Prat boyfriend grabs Owen and tries a little bit of violence but Owen is too angry with life, the universe and everything to hold back and makes short work of him. He tells boyfriend not to pick fights with strangers and tells bargirl to find a better boyfriend. Good advice. Oh, and considering Owen’s personality it’s nice that, while he’s looking for targets for his anger and is a total misogynist, he’s not taking it out on woman generally. It shows that complex personality the writers of Ghost Machine hinted at but has never been built on.
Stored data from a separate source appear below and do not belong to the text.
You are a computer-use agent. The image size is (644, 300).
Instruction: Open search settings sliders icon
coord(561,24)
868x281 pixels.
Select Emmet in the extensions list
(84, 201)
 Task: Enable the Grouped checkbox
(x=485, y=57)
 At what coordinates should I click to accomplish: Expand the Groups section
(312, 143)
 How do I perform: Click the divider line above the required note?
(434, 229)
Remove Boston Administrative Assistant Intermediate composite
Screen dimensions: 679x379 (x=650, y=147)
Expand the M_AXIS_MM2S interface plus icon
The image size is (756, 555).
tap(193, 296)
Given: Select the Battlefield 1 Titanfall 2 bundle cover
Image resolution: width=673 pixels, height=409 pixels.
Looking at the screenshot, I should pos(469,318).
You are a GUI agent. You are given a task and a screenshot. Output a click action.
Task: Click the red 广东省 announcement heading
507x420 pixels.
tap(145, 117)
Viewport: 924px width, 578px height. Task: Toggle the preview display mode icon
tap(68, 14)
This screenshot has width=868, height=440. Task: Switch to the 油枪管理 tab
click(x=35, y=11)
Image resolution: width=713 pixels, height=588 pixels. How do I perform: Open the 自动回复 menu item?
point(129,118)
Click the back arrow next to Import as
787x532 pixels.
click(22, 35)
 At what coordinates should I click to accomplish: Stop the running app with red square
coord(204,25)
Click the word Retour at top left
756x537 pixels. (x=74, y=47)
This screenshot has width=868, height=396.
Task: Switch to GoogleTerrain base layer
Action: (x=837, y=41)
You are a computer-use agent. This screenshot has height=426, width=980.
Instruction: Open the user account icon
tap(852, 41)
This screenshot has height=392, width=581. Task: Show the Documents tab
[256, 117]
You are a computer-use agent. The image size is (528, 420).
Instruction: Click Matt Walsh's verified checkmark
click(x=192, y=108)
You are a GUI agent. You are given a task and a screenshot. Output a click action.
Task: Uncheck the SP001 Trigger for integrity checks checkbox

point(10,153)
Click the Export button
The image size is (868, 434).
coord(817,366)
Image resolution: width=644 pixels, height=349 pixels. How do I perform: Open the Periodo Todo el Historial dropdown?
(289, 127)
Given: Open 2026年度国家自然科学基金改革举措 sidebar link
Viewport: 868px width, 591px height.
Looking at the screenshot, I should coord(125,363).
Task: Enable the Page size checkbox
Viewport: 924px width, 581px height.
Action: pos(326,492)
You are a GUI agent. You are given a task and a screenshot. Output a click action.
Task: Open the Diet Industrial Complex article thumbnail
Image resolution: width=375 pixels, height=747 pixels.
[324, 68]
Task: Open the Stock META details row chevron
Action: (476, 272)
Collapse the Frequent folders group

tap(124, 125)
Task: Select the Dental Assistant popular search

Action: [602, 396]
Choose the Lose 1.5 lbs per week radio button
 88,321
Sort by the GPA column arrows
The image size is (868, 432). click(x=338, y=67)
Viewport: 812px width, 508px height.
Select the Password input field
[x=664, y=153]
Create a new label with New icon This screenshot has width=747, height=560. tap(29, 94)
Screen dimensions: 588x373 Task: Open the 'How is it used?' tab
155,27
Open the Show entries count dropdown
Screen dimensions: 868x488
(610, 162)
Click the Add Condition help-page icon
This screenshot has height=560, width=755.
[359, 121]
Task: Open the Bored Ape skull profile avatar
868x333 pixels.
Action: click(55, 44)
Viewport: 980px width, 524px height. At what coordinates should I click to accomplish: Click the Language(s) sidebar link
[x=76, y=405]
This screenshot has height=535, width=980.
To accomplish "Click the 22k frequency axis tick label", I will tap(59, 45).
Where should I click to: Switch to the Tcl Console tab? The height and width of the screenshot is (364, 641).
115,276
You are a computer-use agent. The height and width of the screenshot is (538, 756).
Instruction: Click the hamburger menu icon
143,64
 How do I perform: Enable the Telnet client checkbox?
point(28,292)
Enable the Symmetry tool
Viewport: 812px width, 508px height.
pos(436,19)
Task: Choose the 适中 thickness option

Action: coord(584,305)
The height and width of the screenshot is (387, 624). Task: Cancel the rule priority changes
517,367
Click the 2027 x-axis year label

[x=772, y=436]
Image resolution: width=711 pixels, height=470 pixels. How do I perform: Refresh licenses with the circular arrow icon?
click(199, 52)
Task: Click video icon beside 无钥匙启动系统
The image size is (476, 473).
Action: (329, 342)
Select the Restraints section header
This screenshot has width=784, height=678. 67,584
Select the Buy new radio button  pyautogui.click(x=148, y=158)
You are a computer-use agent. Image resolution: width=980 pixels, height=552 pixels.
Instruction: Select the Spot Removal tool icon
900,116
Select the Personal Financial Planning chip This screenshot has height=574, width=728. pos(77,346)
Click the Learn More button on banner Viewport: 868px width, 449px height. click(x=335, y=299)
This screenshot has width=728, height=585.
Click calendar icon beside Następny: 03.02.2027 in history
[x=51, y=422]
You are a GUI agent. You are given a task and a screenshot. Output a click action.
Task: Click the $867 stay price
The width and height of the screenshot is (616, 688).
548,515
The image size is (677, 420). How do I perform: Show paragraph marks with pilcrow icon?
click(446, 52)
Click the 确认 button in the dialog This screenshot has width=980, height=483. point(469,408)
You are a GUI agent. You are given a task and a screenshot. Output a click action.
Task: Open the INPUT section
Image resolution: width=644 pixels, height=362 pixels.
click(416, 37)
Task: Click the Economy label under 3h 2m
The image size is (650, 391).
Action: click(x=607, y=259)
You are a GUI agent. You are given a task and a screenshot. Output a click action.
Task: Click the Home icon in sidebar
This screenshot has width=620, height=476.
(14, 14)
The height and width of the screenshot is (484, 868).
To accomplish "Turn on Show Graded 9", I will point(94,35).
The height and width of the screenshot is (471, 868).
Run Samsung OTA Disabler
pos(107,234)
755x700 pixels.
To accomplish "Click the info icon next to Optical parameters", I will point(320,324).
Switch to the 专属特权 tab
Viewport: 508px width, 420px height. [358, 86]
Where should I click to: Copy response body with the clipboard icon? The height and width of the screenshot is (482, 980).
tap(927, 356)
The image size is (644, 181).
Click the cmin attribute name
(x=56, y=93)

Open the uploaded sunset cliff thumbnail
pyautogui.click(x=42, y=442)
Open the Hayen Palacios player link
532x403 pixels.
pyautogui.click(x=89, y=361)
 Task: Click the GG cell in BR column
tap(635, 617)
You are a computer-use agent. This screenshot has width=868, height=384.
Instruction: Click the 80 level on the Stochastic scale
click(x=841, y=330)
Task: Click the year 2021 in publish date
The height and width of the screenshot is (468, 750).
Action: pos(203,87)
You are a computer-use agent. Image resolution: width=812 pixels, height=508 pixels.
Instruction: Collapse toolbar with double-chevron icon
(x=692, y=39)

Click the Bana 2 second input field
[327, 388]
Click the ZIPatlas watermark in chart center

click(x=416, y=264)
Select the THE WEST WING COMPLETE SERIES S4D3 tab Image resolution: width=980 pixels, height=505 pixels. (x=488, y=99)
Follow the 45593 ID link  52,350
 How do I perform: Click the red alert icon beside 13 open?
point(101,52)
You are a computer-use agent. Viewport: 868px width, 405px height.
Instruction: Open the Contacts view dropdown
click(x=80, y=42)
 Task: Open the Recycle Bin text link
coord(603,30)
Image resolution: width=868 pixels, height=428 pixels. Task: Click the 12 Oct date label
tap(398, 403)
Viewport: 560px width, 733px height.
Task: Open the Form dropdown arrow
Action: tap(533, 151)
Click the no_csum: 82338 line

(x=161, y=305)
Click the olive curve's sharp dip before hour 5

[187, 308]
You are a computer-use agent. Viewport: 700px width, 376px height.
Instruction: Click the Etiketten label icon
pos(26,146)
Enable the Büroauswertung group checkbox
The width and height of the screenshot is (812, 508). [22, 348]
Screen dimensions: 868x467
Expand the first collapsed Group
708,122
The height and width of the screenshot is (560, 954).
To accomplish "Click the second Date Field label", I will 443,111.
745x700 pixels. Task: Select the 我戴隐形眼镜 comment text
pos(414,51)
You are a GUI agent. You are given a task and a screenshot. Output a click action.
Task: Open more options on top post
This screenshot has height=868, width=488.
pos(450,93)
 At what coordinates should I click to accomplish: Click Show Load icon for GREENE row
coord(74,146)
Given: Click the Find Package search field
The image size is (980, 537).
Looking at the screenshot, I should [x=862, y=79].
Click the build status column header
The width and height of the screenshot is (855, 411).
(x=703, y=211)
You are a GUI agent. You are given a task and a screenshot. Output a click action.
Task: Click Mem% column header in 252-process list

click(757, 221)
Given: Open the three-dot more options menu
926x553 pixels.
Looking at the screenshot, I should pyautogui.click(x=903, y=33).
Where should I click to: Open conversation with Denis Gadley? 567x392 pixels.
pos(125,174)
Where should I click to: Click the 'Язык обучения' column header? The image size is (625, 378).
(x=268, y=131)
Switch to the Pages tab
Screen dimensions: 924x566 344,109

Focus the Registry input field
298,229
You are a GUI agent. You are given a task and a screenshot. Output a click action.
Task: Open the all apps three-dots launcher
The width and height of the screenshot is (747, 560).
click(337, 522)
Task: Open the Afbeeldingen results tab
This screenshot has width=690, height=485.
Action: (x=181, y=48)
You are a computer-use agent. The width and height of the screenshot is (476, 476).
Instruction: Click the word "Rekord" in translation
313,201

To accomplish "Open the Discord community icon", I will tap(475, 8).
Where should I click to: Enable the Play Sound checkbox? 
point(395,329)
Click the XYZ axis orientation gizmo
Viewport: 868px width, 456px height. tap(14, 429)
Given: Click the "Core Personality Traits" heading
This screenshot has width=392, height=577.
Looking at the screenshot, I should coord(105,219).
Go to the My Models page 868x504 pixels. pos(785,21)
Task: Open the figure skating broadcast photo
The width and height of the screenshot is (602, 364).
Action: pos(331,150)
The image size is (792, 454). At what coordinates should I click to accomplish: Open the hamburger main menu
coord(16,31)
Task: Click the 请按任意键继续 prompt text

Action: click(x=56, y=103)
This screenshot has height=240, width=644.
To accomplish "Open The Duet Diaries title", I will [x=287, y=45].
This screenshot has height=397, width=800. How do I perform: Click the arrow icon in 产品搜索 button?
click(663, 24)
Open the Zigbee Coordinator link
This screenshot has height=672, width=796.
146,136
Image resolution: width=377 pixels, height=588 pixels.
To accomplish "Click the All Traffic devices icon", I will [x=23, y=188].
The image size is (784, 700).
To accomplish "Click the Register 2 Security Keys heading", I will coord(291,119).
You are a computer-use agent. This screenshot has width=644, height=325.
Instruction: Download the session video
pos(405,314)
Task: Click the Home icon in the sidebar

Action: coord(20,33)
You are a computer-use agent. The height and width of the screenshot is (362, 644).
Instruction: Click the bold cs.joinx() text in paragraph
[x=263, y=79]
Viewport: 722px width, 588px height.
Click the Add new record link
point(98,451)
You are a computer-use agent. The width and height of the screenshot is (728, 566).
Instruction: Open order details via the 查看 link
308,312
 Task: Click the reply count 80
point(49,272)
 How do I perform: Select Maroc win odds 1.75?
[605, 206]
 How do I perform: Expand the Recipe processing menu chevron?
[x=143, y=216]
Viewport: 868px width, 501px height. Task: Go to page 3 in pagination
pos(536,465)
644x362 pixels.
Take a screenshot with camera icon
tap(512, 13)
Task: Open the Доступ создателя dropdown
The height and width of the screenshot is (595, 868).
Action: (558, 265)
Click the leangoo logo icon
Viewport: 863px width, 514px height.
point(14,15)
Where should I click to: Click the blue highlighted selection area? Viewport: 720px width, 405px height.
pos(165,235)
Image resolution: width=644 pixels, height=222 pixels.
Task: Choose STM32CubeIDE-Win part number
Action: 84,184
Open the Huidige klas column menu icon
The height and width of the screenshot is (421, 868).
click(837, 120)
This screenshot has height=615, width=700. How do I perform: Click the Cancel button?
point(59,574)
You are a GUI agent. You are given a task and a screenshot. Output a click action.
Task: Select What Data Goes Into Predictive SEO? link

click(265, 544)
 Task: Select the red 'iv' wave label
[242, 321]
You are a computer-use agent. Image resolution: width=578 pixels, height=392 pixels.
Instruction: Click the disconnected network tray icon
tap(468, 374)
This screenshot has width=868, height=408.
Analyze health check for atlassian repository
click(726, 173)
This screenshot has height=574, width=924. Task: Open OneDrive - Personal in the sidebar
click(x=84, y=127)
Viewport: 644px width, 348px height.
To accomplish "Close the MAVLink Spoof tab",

Back in the Hub, Gwen is wondering where Owen is and notes that he’s not answering his phone.
“Well, he’s been even more erratic than usual since that thing with Dianne,” says Tosh, totally in passing. Gwen’s all like, what the…?
Tosh looks up from her work, realising that Gwen doesn’t know and walks off saying it’s none of her business.
“What thing,” asks Gwen, “what thing, Tosh?”
Tosh says that Owen and Dianne had a thing and says she thought Gwen knew. Gwen pretends she did and that she’s fine with it, but she’s actually thinking that she thought she had her cake and could eat it too but now she has no cake at all. She’s so bloody selfish…I bet she goes crawling back to Rhys now.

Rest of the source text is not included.